Example command for sampling with DEQ from CIFAR10
```
python main.py --config cifar10.yml --model Diffusion --exp cifar10-orig-fid --image_folder samples-cifar10-and-t1000-long-new --doc cifar10 --sample --fid --timesteps 1000 --eta 0 --ni --method anderson --use_pretrained
```
The `--use_pretrained` option will automatically load the model according to the dataset for CIFAR10, LSUN Bedrooms and Churches. We use DDPM models for all datasets except CelebA. Please download CelebA 64x64 pretrained model from https://github.com/ermongroup/ddim
### Training DEQ for Model Inversion
```
python main.py --config {DATASET}_ls_opt.yml --model DiffusionInversion --exp {PROJECT_PATH} --image_folder {IMAGE_FOLDER} --doc {MODEL_NAME} --ls_opt --timesteps {STEPS} --ni --method {METHOD} --lambda1 1 --lambda2 0 --lambda3 0 --seed $i --tau {DAMPING_FACTOR} --use_wandb --no_augmentation --pg_steps {PG_STEPS}
```
where
- `ETA` controls the scale of the variance (0 is DDIM, and 1 is one type of DDPM).

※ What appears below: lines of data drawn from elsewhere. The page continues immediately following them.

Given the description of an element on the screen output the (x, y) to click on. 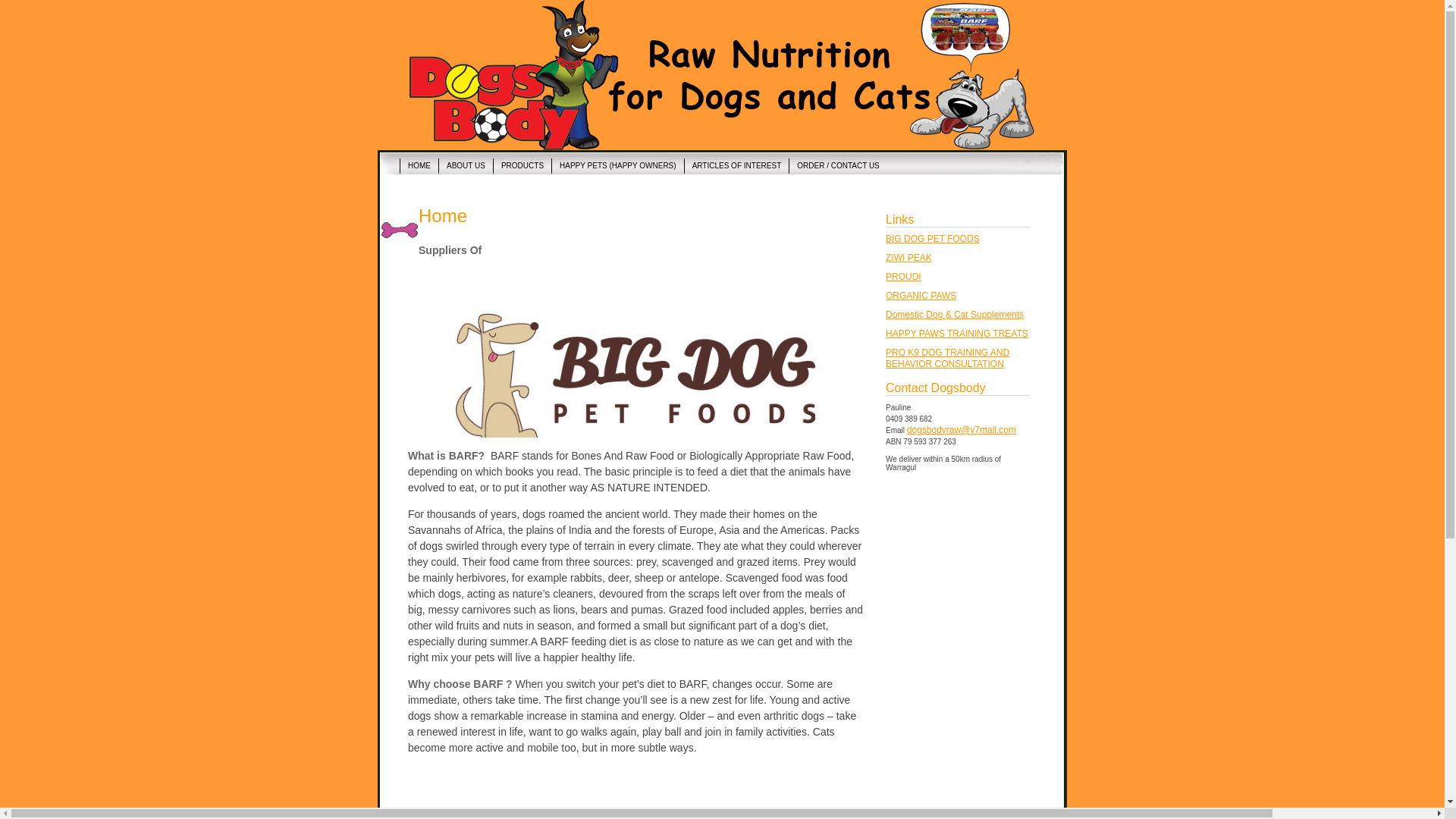
Stanley Element type: hover (635, 375)
HAPPY PAWS TRAINING TREATS Element type: text (956, 333)
ZIWI PEAK Element type: text (908, 257)
ORGANIC PAWS Element type: text (920, 295)
Domestic Dog & Cat Supplements Element type: text (954, 314)
PROUDI Element type: text (903, 276)
HOME Element type: text (418, 165)
ARTICLES OF INTEREST Element type: text (736, 165)
dogsbodyraw@y7mail.com Element type: text (961, 429)
BIG DOG PET FOODS Element type: text (932, 238)
PRODUCTS Element type: text (521, 165)
ABOUT US Element type: text (465, 165)
PRO K9 DOG TRAINING AND BEHAVIOR CONSULTATION Element type: text (947, 358)
HAPPY PETS (HAPPY OWNERS) Element type: text (617, 165)
ORDER / CONTACT US Element type: text (837, 165)
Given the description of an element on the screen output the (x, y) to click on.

- `STEPS` controls how many timesteps used in the process.
- `MODEL_NAME` finds the pre-trained checkpoint according to its inferred path.
- `METHOD` Use 'anderson' for DEQ and 'simple-seq' for DDIM
- `PG_STEPS` is the number of iterations while computing phantom gradients. We set this value to 1.
- `DAMPING_FACTOR` is the value of damping used in phantom gradients. We set this to 0.1.
Please check [invert_models.sh](scripts/invert_models.sh) for sampling commands for all the datasets.